Nonsurgical Treatment:

The nonunion can be managed with nonsurgical treatment. The nonsurgical treatment includes

  • Bracing or casting: Sometimes with the stability of a brace or cast the body can eventually heal the nonunion
  • Low signals ultrasound: There is limited data to support this approach, although in some circumstances your surgeon may recommend trying ultrasound treatment
  • Electromagnetic field: There is also limited data to support this approach, although in some circumstances your surgeon may recommend trying this treatment


Surgical Treatment:

  • Infected nonunion: This type of nonunion can be very difficult to treat. It can be treated with one or two stages of surgery
  • One stage treatment: this involves removing all the unhealthy bone, and application of circular external fixator to stabilize the nonunion. The external fixator can compress the fracture ends together. The external fixator can also replace the missing bone by cutting the healthy bone (bone osteotomy) away from the nonunion site. The healthy bone can be moved gradually to lengthen at the distant site to replace the missing bone. This process is called “bone transport’’. This method is generally successful, but does involve a long and complex treatment course.

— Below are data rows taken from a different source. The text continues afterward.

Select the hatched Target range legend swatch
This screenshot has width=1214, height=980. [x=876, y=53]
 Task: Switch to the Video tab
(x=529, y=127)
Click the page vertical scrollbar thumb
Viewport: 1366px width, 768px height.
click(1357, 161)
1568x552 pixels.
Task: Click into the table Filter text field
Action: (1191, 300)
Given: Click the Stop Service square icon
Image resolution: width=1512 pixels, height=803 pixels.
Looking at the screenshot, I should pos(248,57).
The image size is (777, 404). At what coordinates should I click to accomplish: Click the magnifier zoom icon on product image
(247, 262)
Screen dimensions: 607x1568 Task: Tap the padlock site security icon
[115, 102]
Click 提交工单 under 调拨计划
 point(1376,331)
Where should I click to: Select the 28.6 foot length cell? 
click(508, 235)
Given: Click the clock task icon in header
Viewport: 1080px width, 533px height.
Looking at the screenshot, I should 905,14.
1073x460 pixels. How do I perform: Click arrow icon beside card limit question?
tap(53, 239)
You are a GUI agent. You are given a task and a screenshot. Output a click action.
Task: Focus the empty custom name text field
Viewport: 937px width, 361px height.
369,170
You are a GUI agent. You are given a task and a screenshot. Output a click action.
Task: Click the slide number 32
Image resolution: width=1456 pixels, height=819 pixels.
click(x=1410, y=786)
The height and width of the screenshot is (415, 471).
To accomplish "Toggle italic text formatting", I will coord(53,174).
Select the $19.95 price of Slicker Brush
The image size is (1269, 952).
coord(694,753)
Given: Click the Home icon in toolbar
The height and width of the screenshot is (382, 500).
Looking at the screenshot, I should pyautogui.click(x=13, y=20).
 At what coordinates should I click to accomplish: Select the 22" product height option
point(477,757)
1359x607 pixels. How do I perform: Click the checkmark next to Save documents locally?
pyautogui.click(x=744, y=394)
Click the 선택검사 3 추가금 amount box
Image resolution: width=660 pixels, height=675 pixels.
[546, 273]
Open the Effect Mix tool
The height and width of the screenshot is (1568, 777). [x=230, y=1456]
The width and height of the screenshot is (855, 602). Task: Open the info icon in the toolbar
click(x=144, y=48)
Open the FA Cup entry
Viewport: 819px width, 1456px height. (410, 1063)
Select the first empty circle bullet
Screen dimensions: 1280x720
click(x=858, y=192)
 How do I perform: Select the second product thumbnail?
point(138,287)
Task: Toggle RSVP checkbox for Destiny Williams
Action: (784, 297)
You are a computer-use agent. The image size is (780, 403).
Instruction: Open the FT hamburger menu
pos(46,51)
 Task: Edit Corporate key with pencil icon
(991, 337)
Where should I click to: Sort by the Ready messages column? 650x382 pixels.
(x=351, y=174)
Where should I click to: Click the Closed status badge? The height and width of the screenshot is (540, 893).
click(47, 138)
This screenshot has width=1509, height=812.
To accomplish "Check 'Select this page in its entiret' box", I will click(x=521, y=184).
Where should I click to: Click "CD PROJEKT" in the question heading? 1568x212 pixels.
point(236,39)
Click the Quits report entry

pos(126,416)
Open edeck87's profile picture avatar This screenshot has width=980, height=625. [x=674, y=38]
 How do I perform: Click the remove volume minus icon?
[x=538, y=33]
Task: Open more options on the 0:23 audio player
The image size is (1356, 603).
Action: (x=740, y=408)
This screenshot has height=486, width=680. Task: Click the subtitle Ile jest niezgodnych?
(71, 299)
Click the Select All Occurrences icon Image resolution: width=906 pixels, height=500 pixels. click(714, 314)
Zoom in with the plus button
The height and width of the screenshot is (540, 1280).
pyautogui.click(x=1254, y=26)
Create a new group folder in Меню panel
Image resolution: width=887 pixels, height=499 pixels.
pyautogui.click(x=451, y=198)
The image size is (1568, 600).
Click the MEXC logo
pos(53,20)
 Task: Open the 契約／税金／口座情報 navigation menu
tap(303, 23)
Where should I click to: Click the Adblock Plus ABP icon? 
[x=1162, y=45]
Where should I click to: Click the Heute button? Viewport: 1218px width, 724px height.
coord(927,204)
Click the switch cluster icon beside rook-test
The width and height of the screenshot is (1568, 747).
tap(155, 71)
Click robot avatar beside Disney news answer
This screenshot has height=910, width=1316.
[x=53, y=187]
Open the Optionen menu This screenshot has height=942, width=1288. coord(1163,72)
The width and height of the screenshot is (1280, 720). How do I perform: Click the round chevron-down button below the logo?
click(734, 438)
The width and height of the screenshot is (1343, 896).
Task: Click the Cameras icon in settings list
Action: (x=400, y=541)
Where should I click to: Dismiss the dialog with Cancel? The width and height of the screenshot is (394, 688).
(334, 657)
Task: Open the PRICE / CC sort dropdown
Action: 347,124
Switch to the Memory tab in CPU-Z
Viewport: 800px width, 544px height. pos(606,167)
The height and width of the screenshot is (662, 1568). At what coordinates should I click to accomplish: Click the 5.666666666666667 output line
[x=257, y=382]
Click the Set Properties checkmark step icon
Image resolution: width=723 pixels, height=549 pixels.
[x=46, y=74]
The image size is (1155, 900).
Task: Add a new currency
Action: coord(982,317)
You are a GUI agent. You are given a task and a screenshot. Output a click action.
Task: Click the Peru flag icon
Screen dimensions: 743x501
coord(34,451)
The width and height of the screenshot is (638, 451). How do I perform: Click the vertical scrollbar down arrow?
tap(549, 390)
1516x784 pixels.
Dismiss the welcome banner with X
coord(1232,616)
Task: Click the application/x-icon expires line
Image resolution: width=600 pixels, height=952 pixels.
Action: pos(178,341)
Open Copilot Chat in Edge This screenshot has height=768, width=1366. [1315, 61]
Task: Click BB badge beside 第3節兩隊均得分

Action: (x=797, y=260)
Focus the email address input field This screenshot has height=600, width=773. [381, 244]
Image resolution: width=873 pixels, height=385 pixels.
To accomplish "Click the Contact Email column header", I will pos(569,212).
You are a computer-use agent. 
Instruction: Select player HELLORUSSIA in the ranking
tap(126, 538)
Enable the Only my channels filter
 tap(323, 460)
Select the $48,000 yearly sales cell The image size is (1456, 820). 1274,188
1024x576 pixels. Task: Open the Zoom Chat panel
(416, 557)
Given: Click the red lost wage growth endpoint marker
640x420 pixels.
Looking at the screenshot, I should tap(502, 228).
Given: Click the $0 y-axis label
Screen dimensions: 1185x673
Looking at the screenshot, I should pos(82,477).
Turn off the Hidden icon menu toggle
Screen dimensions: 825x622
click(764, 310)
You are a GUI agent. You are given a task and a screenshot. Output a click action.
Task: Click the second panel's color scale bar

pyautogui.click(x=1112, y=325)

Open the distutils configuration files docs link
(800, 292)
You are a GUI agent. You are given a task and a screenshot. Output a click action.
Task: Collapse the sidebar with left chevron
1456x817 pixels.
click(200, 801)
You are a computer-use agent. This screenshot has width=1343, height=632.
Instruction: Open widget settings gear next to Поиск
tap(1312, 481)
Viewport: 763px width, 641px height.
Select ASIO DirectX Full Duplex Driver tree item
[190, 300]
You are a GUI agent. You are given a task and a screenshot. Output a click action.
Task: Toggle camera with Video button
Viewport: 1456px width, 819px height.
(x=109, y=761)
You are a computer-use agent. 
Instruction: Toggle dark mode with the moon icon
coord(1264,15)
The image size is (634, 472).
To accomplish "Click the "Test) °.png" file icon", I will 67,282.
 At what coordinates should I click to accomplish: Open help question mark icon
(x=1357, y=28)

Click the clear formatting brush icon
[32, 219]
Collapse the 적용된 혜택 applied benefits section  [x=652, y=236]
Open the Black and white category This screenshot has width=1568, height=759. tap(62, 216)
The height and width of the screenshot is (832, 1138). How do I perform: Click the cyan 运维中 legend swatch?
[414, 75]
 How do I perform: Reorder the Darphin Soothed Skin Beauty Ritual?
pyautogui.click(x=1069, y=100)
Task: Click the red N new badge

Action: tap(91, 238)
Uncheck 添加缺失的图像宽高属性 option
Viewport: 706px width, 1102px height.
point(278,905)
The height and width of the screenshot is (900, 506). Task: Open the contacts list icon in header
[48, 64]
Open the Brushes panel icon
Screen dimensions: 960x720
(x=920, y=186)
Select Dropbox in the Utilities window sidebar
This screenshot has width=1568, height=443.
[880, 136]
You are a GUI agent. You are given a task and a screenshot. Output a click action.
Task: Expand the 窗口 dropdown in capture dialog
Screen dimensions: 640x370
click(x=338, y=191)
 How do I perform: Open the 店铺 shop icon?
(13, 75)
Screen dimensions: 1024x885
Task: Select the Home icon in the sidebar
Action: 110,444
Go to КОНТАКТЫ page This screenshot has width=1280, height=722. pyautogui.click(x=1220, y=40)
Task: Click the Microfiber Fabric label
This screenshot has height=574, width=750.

The device may stay on the patient’s leg for 6-12 months, and unplanned trips to operating room are frequent to manage complications during treatment.
  • Two stage treatment: This treatment option includes treatment of the infection first then management of nonunion. Multiple irrigation and debridement surgeries with complete hardware removal are necessary to treat the infection. Soft tissue coverage with flaps, where tissue is moved from other parts of the body, may be needed as well. Six weeks or longer courses of intravenous antibiotics are necessary to eradicate infection. Bracing or temporary simple external fixators can be used to stabilize the fracture until the definitive treatment. The definitive treatment included open reduction and internal fixation with intramedullary nail or plates and screws. Bone grafting is important to enhance bone healing. Massive bone grafting is needed in cases of bone loss.
  • Nonunion without infection: These fractures can be treated gradually with circular external fixators (Ilizarov frames) or all at once with a plate and screws. An rod that is placed down the center of the bone can also be used. Each treatment option has its pros and cons. Bone grafting is frequently needed to achieve bone healing.


  The recovery can be long – physical therapy is often required for successful return to a pre-injury or pre-operative functional level.